→ THE TASK: Report all lines of the records that contain "Tangga".

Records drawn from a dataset
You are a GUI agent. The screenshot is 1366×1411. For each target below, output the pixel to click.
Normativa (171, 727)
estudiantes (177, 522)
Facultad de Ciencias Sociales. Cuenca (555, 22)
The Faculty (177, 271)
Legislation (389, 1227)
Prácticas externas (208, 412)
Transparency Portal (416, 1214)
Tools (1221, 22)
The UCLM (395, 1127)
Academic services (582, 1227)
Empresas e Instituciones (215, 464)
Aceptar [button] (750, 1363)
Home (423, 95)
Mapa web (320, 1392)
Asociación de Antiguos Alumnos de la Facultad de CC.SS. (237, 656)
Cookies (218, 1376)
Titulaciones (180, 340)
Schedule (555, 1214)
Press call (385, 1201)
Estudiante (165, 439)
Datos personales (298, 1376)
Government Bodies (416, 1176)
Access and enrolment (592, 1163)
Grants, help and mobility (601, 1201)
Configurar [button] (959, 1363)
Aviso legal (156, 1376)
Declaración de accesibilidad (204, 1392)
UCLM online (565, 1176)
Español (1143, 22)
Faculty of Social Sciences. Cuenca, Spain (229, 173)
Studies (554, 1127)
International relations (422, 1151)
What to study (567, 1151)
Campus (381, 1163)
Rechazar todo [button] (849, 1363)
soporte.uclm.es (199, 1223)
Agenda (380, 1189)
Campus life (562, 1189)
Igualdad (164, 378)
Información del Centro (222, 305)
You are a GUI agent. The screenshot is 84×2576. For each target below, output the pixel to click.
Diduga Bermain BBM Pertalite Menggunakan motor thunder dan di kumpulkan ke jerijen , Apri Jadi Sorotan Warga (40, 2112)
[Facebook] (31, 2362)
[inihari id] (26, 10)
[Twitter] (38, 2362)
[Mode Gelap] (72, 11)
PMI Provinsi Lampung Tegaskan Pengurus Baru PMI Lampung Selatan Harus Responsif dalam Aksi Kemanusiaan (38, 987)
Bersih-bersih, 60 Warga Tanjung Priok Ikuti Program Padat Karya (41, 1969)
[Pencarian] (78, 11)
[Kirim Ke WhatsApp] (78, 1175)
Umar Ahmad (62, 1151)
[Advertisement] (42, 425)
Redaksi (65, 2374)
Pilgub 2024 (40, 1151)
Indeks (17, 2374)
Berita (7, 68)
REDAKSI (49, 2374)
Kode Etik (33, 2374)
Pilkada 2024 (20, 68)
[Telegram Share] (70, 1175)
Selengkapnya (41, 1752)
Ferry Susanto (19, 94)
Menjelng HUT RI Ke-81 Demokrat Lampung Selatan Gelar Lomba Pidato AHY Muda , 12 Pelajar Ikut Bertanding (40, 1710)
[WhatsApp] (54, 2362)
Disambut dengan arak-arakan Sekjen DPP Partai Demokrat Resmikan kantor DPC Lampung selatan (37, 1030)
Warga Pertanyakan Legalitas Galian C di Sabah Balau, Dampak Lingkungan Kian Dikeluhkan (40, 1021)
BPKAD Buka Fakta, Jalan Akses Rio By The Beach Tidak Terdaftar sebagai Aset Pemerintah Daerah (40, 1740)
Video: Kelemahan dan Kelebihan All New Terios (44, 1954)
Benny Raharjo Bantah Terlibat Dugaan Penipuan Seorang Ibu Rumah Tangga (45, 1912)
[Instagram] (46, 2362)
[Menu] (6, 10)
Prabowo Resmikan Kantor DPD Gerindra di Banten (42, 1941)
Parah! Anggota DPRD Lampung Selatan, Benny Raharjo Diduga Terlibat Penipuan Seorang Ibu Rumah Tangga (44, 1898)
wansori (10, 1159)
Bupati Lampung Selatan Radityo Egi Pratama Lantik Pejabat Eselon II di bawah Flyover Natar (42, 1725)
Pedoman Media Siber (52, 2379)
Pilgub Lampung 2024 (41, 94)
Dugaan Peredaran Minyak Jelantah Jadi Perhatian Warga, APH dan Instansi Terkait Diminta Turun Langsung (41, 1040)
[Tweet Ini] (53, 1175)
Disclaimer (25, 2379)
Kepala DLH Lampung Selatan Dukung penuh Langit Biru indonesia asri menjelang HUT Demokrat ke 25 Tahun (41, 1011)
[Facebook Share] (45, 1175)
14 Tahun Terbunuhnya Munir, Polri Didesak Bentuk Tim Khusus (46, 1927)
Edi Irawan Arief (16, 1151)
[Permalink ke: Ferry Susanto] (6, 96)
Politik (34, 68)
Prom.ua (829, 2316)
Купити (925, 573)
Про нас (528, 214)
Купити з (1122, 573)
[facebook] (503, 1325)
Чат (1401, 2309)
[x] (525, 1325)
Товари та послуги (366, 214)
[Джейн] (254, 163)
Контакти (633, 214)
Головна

→ TASK RESULT:
Benny Raharjo Bantah Terlibat Dugaan Penipuan Seorang Ibu Rumah Tangga (45, 1912)
Parah! Anggota DPRD Lampung Selatan, Benny Raharjo Diduga Terlibat Penipuan Seorang Ibu Rumah Tangga (44, 1898)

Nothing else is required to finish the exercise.